Tomorrow morning at 7:00 we begin a new journey.  That's right, one of my biggest fears is now being faced, at 7:00 we are being induced.  My sweet little one will officially be evicted from my body.  Not going to lie, I am scared and yet excited at the same time.  Hope and despair come in alternating waves.  Currently we are floating back towards despair....but earlier today things were all rosy. 

Well I had planed on posting a lot more, but it is getting late and David has finished his assigned task so it is off to bed so we can attempt to get a good nights sleep....HA yeah right, like that's gonna happen.

Friday, November 18, 2011

Pregnancy

Well, this is it.  40 weeks of excitement.  280 days of wondering and dreaming, and yet....she is still not here.  I am going crazy!  In all honesty this has basically been a dream pregnancy.  I haven't been very sick, unless you count falling asleep at the drop of a hat a sickness.  Lost weight until the third trimester, now slowly gaining it back.  David has been very supportive of my every request and I know he is very very excited for her birth. 

He said the cutest thing the other day.  We were driving to our appointment when he turned to me and told me he is tired of being in 'baby limbo.'  He has been discussing this with a friend at work about how they as fathers just want their babies out!  They are tired of being pregnant and just want their daughters to be here.  I love how excited he is, how much he obviously loves her already, and honestly I can't wait to see the look on his face when he meets her for the first time.

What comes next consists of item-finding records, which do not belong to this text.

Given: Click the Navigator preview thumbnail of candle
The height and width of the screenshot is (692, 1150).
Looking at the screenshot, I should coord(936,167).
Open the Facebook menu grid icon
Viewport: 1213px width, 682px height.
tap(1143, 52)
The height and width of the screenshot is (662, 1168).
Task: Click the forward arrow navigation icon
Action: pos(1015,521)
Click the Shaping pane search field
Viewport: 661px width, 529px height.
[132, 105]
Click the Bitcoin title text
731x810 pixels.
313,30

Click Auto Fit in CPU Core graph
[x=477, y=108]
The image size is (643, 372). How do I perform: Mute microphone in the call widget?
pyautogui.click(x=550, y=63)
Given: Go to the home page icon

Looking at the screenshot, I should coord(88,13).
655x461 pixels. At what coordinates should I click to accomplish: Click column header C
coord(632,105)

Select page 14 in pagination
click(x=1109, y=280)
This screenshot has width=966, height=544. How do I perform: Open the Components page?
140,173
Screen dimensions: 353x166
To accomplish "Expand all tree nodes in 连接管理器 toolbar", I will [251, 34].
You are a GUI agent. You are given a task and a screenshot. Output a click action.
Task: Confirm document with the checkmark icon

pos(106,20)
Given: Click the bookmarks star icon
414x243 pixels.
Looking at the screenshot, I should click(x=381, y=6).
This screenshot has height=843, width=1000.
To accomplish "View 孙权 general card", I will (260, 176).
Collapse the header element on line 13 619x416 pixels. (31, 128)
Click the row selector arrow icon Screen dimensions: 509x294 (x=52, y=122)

Sadly I doubt she is coming today, and not tomorrow, prob not for who knows how long.  I started maternity leave on Monday, and am really glad I did.  This week has been wonderful, I have accomplished so much, spent time with family, and had 'me' time.  For the past three weeks we have been stuck at a one, and honestly I think I may burst into tears if the doctor says one on Monday.  We are basically as ready as we can be, not much more we can do.  Guess we should just focus on the approaching holidays and how to make them all that we can, all the while hoping each and every day that our little star will make an appearance in our lives.